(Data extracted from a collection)
━━━━━━━━

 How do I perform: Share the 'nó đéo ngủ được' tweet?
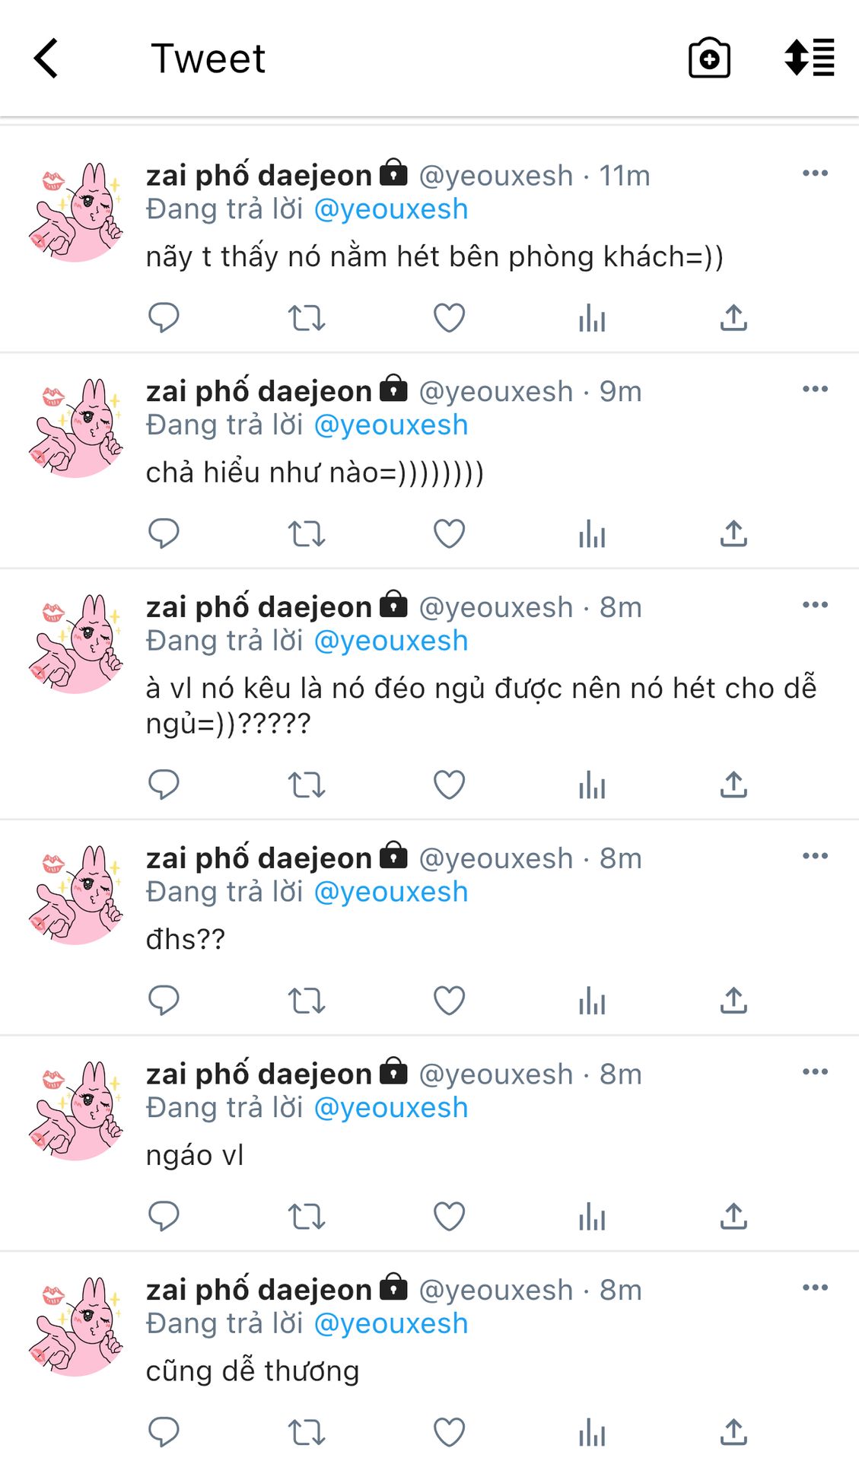point(733,785)
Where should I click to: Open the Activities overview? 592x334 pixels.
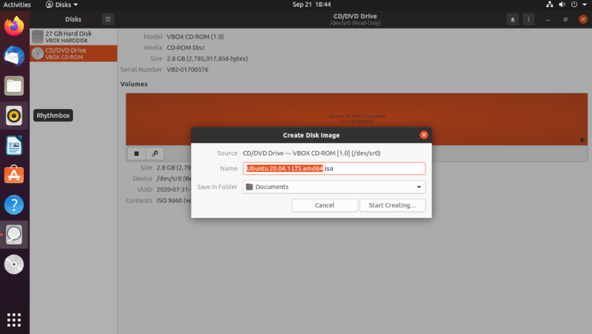pos(14,5)
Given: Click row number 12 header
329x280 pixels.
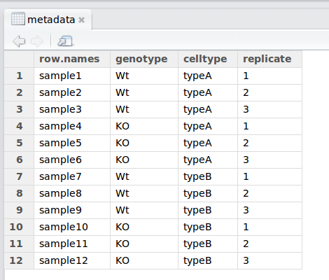Looking at the screenshot, I should (x=19, y=261).
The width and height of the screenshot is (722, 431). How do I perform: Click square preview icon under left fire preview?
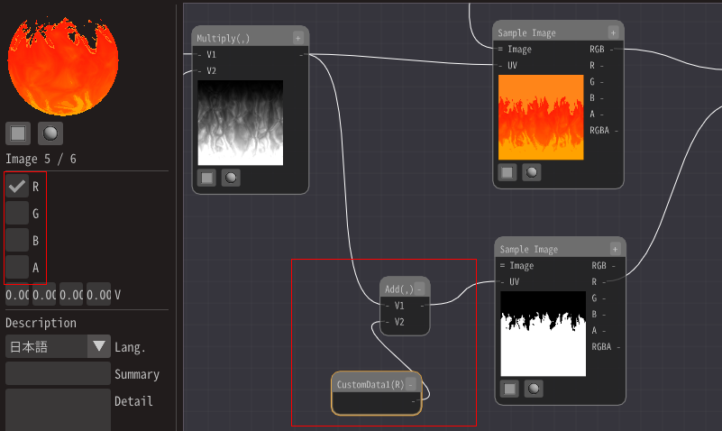(x=17, y=133)
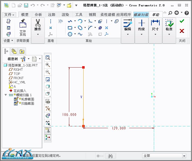Open the 分析 ribbon tab

pyautogui.click(x=38, y=15)
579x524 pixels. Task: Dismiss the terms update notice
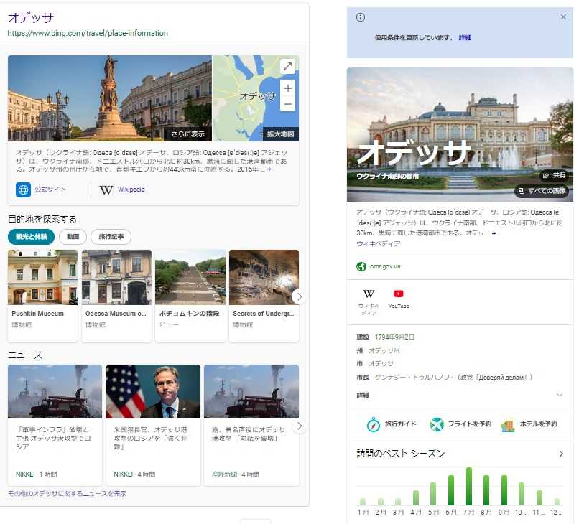pos(563,17)
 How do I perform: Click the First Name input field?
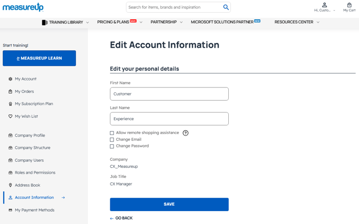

━━━━━━━━

The required output is the lines from the one containing "Given: Click row number 12 header" through the end of the records above, reproduced exactly, with no pictures.

**Problem solution**
Given: Click row number 12 header
329x280 pixels.
Looking at the screenshot, I should (x=19, y=261).
The width and height of the screenshot is (722, 431). How do I perform: Click square preview icon under left fire preview?
(x=17, y=133)
Open the 分析 ribbon tab

pyautogui.click(x=38, y=15)
579x524 pixels. Task: Dismiss the terms update notice
pos(563,17)
 How do I perform: Click the First Name input field?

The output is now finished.